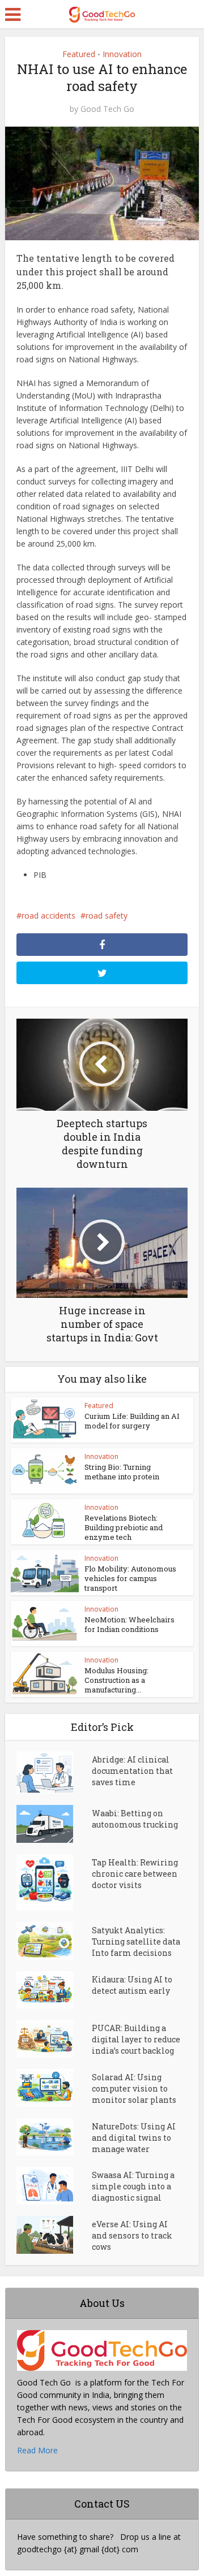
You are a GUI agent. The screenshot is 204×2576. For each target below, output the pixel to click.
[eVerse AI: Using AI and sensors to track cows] (54, 2235)
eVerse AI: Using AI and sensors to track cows (132, 2235)
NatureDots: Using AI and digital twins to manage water (134, 2137)
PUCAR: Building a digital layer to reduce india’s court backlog (136, 2039)
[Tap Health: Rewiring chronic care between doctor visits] (54, 1882)
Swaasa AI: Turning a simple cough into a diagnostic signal (133, 2186)
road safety (107, 915)
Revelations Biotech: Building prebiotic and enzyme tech (123, 1527)
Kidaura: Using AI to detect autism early (132, 1985)
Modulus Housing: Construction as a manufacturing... (116, 1680)
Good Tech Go (107, 109)
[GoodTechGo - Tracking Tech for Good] (102, 13)
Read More (37, 2450)
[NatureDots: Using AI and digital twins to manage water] (54, 2137)
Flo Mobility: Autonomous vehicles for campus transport (130, 1578)
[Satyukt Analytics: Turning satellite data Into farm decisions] (54, 1941)
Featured (78, 54)
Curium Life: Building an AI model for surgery (132, 1421)
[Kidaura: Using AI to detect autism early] (54, 1990)
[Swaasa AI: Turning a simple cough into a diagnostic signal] (54, 2186)
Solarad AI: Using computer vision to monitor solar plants (134, 2088)
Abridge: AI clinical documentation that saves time (132, 1770)
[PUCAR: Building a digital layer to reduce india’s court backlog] (54, 2039)
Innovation (122, 54)
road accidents (48, 915)
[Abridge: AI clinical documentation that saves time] (54, 1772)
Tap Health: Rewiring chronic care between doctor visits (135, 1873)
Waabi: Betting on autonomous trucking (135, 1819)
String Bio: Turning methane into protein (121, 1472)
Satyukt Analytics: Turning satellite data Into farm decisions (136, 1941)
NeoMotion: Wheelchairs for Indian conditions (129, 1624)
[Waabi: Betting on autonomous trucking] (54, 1824)
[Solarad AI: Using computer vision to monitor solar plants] (54, 2088)
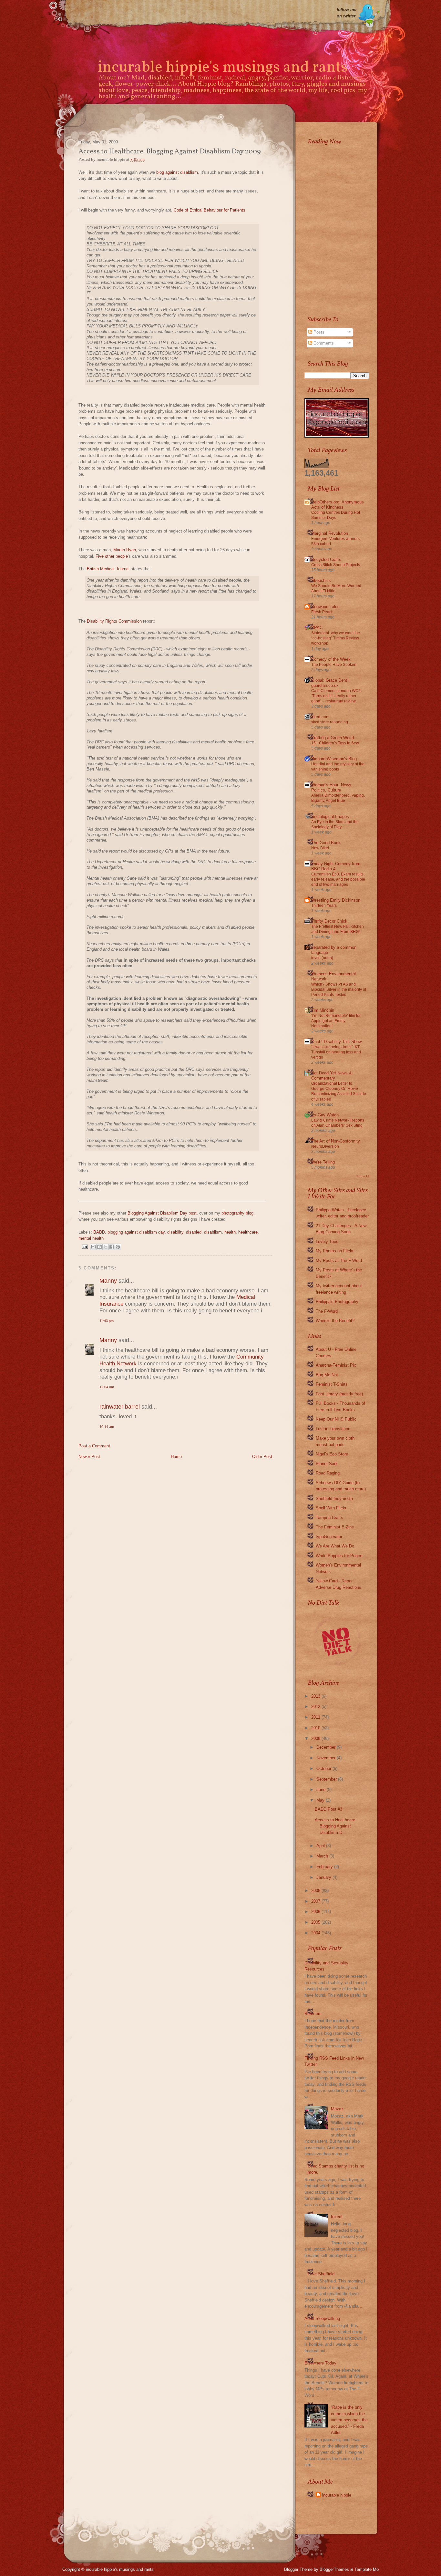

**WHAT YOU HAVE TO DO**
Among the lines above, find the one with "[Satyukt Analytics: Turning" and the one with "[Waabi: Betting on". Quote both and everything between them, exactly.

**TASK SOLUTION**
[Satyukt Analytics: Turning satellite data Into farm decisions] (54, 1941)
Featured (78, 54)
Curium Life: Building an AI model for surgery (132, 1421)
[Kidaura: Using AI to detect autism early] (54, 1990)
[Swaasa AI: Turning a simple cough into a diagnostic signal] (54, 2186)
Solarad AI: Using computer vision to monitor solar plants (134, 2088)
Abridge: AI clinical documentation that saves time (132, 1770)
[PUCAR: Building a digital layer to reduce india’s court backlog] (54, 2039)
Innovation (122, 54)
road accidents (48, 915)
[Abridge: AI clinical documentation that saves time] (54, 1772)
Tap Health: Rewiring chronic care between doctor visits (135, 1873)
Waabi: Betting on autonomous trucking (135, 1819)
String Bio: Turning methane into protein (121, 1472)
Satyukt Analytics: Turning satellite data Into farm decisions (136, 1941)
NeoMotion: Wheelchairs for Indian conditions (129, 1624)
[Waabi: Betting on autonomous trucking] (54, 1824)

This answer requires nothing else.